Préface

Préface de Geert van Istendael

Cela fait des années déjà.

Nous parlions entre Flamands de Charleroi. Ou bien était-ce de Liège? Cela n’a pas grande importance. J’ai dit: « Vous savez, les Wallons sont des gens sympathiques. » À ces mots, mes « compatriotes » m’ont regardé d’un air étonné. Ni incrédule, ni hostile, juste étonné.

Je lis ‘La terre promise’. Pascal Verbeken écrit: « Une fois encore, je suis frappé de voir combien les Wallons sont amicaux… » Je ne suis donc pas le seul à le dire.

Généralisation facile? Préjugé favorable, de même qu’il en existe tant d’autres allant dans l’autre sens? Ils ne sont que trop connus: les Wallons, ces pourris grévistes, ces chômeurs fainéants, incapables de se bouger sauf quand il s’agit de toucher leurs allocations. Les Wallons, cette bande de profiteurs.

Pascal Verbeken connaît ces préjugés lui aussi. Il les cite, puis les analyse. D’où viennent-ils? Par qui ou quoi sont-ils alimentés?

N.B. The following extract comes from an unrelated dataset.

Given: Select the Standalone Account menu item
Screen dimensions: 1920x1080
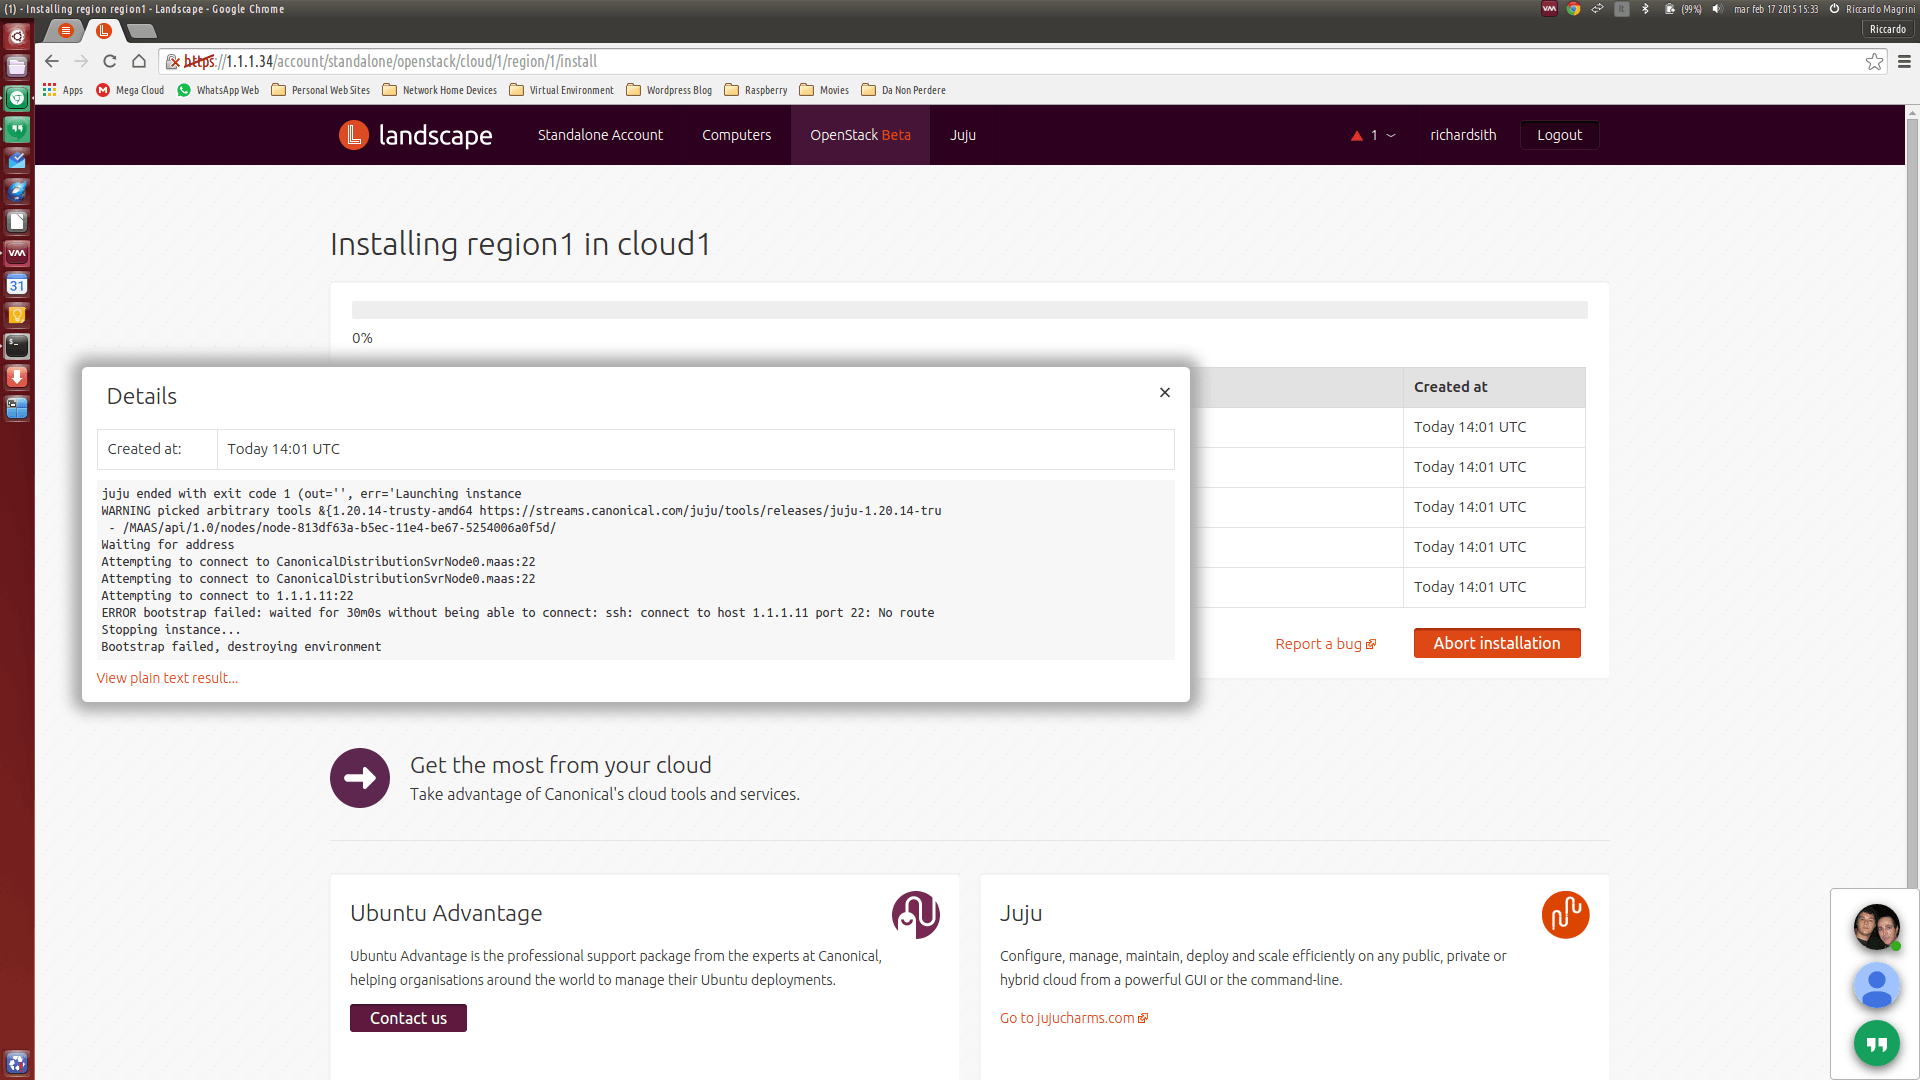Looking at the screenshot, I should [601, 135].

Depuis des générations déjà, le nombre de chômeurs atteint dans les anciens bassins industriels du sud du pays des proportions astronomiques. Personne ne le nie. Mais cette fois, Pascal Verbeken donne la parole aux Wallons eux-mêmes, aux victimes de ce que l’on nomme le « déclin wallon ». Il donne également la parole à ceux qui, malgré une histoire portant au désespoir et les prévisions les plus noires, refusent de se résigner, aux Wallons qui continuent obstinément à travailler à un avenir qui ne peut qu’être – qui doit être – meilleur. Voilà déjà deux bonnes raisons pour les Wallons de lire ce livre.

Mais il y en a deux autres pour que tant les Wallons que les Flamands le lisent.

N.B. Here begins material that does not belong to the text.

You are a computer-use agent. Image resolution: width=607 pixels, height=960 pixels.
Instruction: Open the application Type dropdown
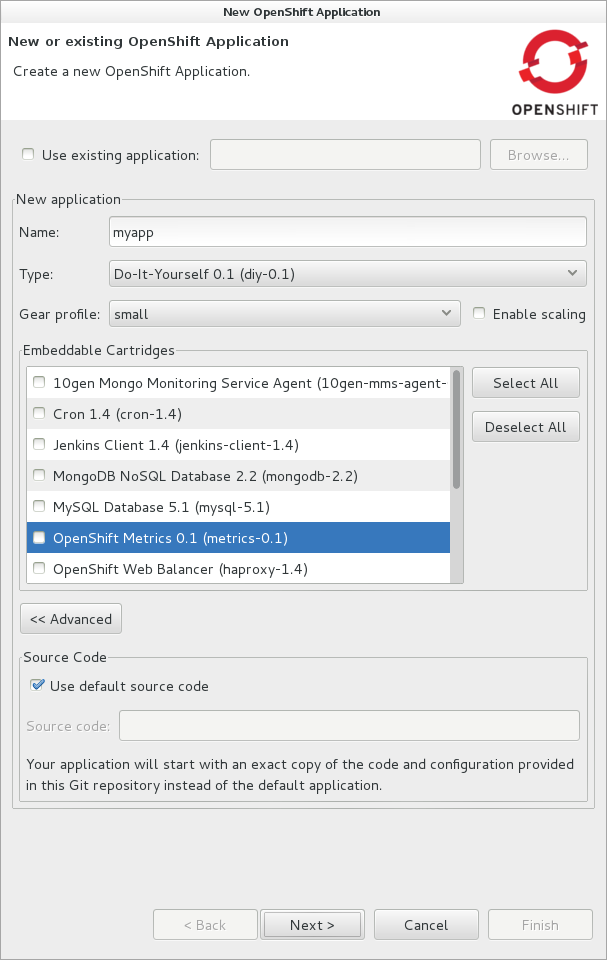[347, 273]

Pascal Verbeken y part à la recherche de l’histoire sombre de l’immigration flamande en Wallonie, de l’émigration massive du nord vers le sud. Il n’est certainement pas le premier à écrire à ce sujet, mais il le fait en journaliste jusqu’au-boutiste, qui refuse de s’arrêter tant qu’il n’a pas retrouvé la trace du dernier mineur flamand encore en vie ou du dernier petit-enfant de ce mineur. Leurs récits parlent de misère, de faim, de déracinement, de manieurs de couteaux et d’ivrognes. Mais ils parlent aussi d’espoir. D’intégration. De nouvelle vie. De camaraderie et de solidarité.

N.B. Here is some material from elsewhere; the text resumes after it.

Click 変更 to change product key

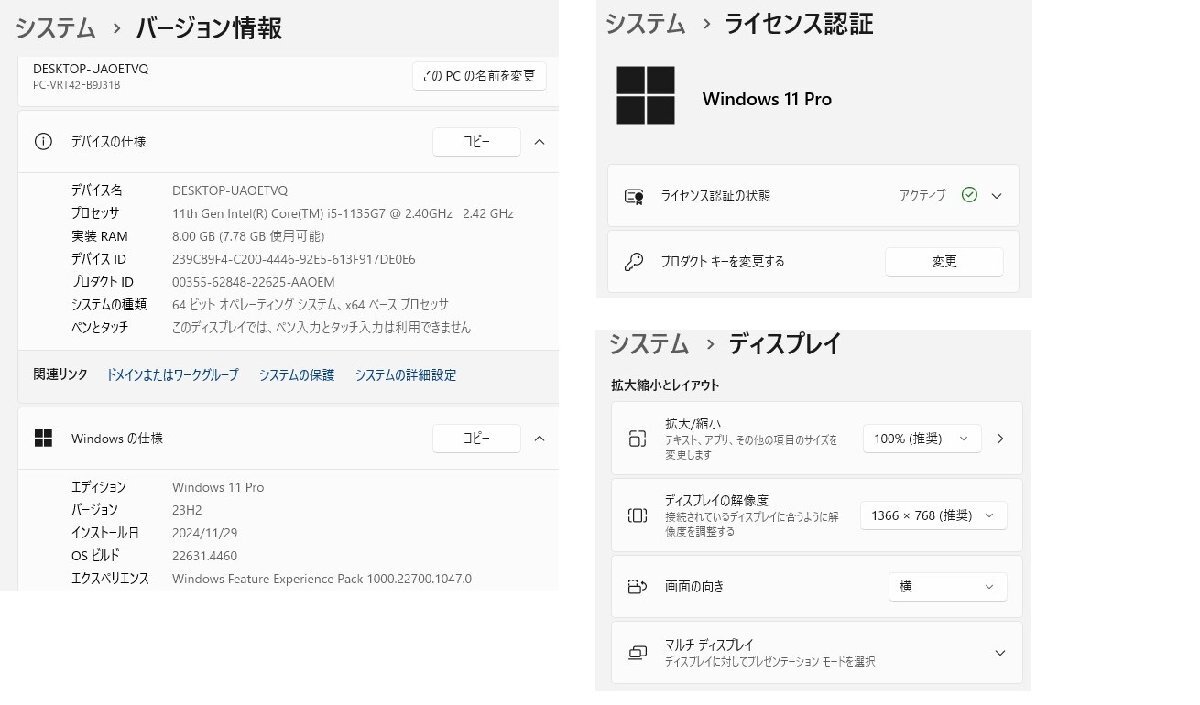tap(944, 262)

Et puis il y a les nombreuses références à l’ouvrage que le journaliste socialiste francophone Auguste De Winne écrivit il y a un siècle sur l’inimaginable pauvreté de la Flandre. Les Flamands oublient trop facilement leur passé de cruel dénuement, d’exploitation des enfants et d’estomacs vides. De jurons et de coups. D’analphabétisme. Ils oublient trop facilement que la Wallonie possède un glorieux passé industriel. Ils ne veulent pas non plus voir que le déclin wallon pourrait bien être rapidement suivi d’un déclin flamand. Que Dame Pauvreté est toujours susceptible de frapper à la porte.

Ce livre parle de nous tous. C’est pourquoi nous devons tous le lire. Pour regarder vers l’avenir. Pour nous souvenir. Et parce que le souvenir est la matière première d’une civilisation.